On Wall Street, financial markets are acting as if there is nothing to worry about. For all the breathless headlines about stock market reaction to the latest comment from the president or Speaker John Boehner, the market is essentially unchanged since the election, and moves have taken place in a relatively small range. The VIX, a measure of expected future market volatility, is far, far, below its levels of just this past summer, indicating no great worry that wild market swings are coming.
Beyond the financial world, business leaders and ordinary Americans are similarly confident. “I came out of this meeting optimistic, extraordinarily optimistic, that Washington broadly understands the importance of getting something done,” said Joe Echevarria, the chief executive of Deloitte LLP, after a meeting between CEOs and President Obama last week.

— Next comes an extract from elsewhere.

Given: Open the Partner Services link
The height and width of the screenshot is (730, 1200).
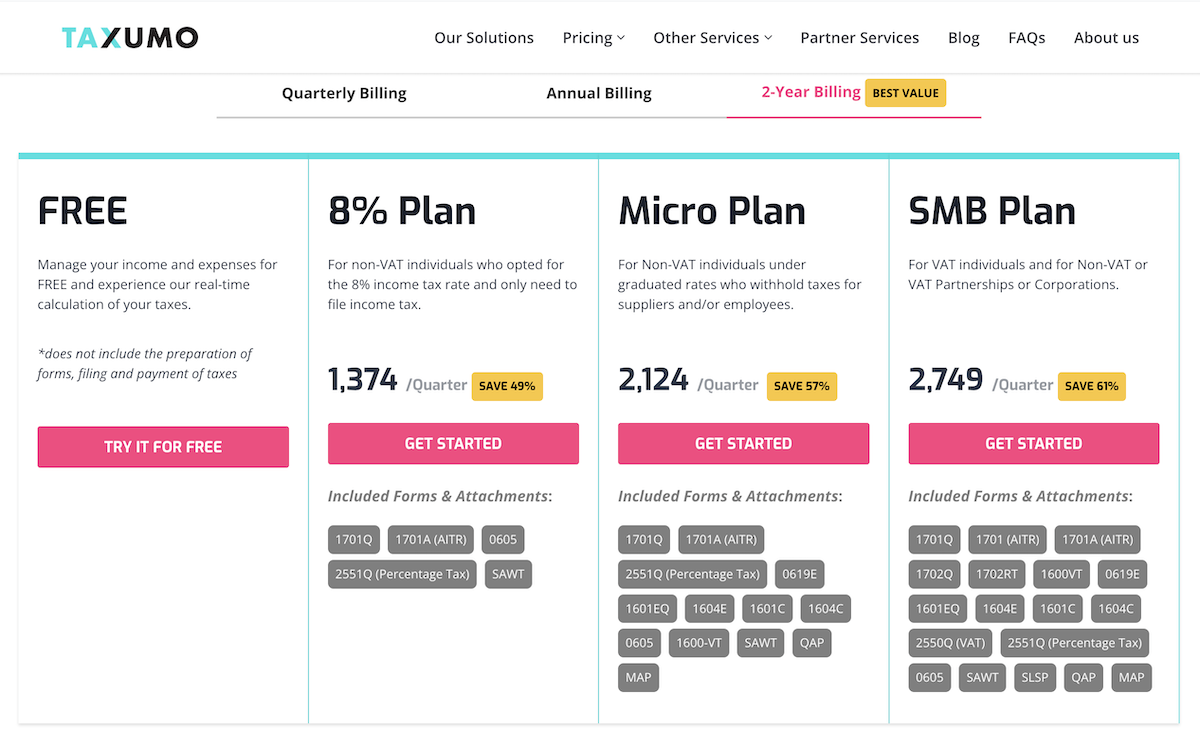Looking at the screenshot, I should tap(859, 37).
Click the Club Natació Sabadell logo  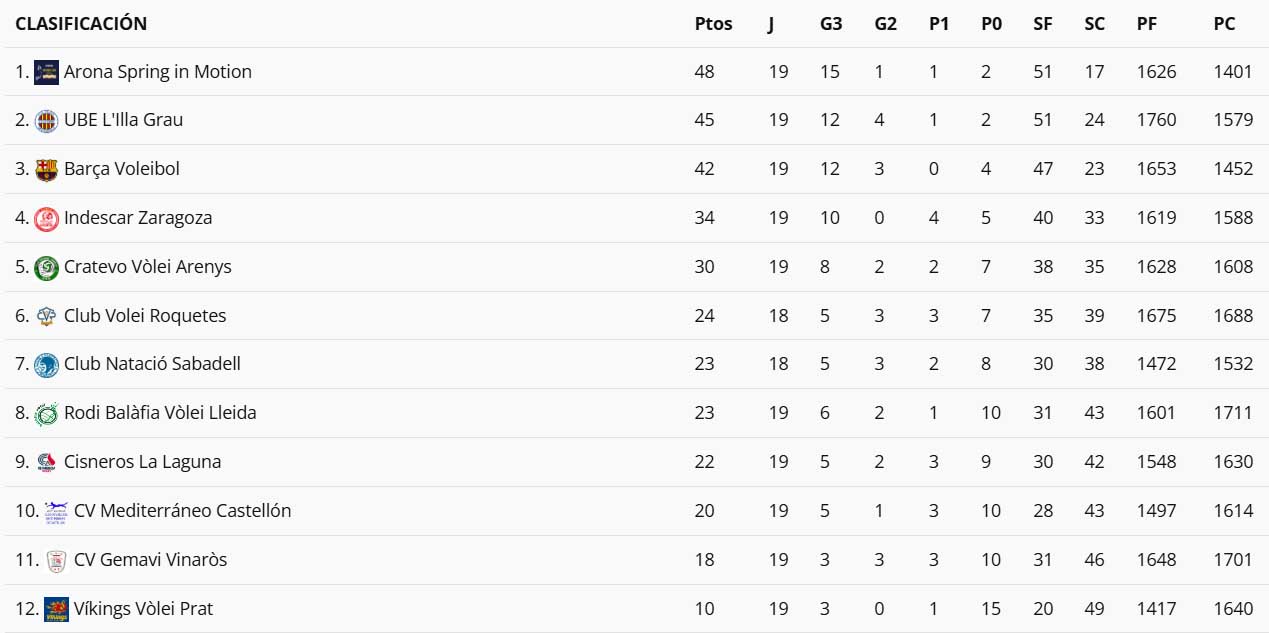pyautogui.click(x=46, y=364)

The Wall Street and CEO crowds are attempting to be savvy in their reading of Washington. They know that it takes a lot of huffing and puffing and posturing and jockeying just to get the point where any real negotiating can happen. But the question is whether that savvy has turned instead into complacency. Many smart Washington observers think so.
“Wall Street and Washington are different worlds and speak in different languages,” said Chris Krueger, a political analyst at Guggenheim Partners, who works, in effect, as a translator between those languages. Krueger thinks there is only a 30 percent chance of a deal being in place before Dec. 31, and that it is more likely that the talks will last at least a few weeks into the New Year, with effects on markets that are hard to predict with any precision but are almost sure to be negative.
Krueger’s pessimism is widespread among insiders, the former White House staffers and Capitol Hill aides who have been through dozens of these negotiations and seen them up close. They know that the effects of going off the fiscal cliff, while surely damaging to the economy, are not likely to cause the kind of global financial meltdown that could have resulted from the U.S. debt default that would have happened absent a deal to raise the debt ceiling in August 2011. It could be quite bad for markets and the economy if taxes rise on Jan. 1, but not an all-out catastrophe (at least until the nation hits the debt ceiling again in February or March). That allows the negotiators some wiggle room.
The basic question is who is judging the political temperature better: Those at a healthy remove who know that these things usually work themselves out, if at the last possible minute? Or those who are closest to the action, who see little visible evidence that a deal is reachable by the end of the year?
Here’s the thing: They both could be right. It may be that the thing that will finally force the parties to negotiate in earnest will be increasingly desperate calls from supporters in the business community, or a few hairy days on the financial markets, of 5 or 7 or 9 percent declines.
What’s going on right now between the negotiators is Kabuki theater. But what markets and corporate executives may not understand is that they are actors in the play as well, not just the audience. Their role is to be a sort of forcing mechanism of their own—only when they start to panic will there be the pressure on lawmakers to take some hard votes.
Considering that an ultimate deal will likely require Republicans to vote for higher taxes and Democrats to vote for cuts to entitlement programs -- policies that each side finds to be anathema -- it may take a gun to their heads of flailing markets and economic disruption to persuade each to take such unpleasant steps.
Whether that takes place in late December or January, and whether even a temporary dive off the cliff causes any lasting economic damage, are the open questions, and for those there is not yet an answer.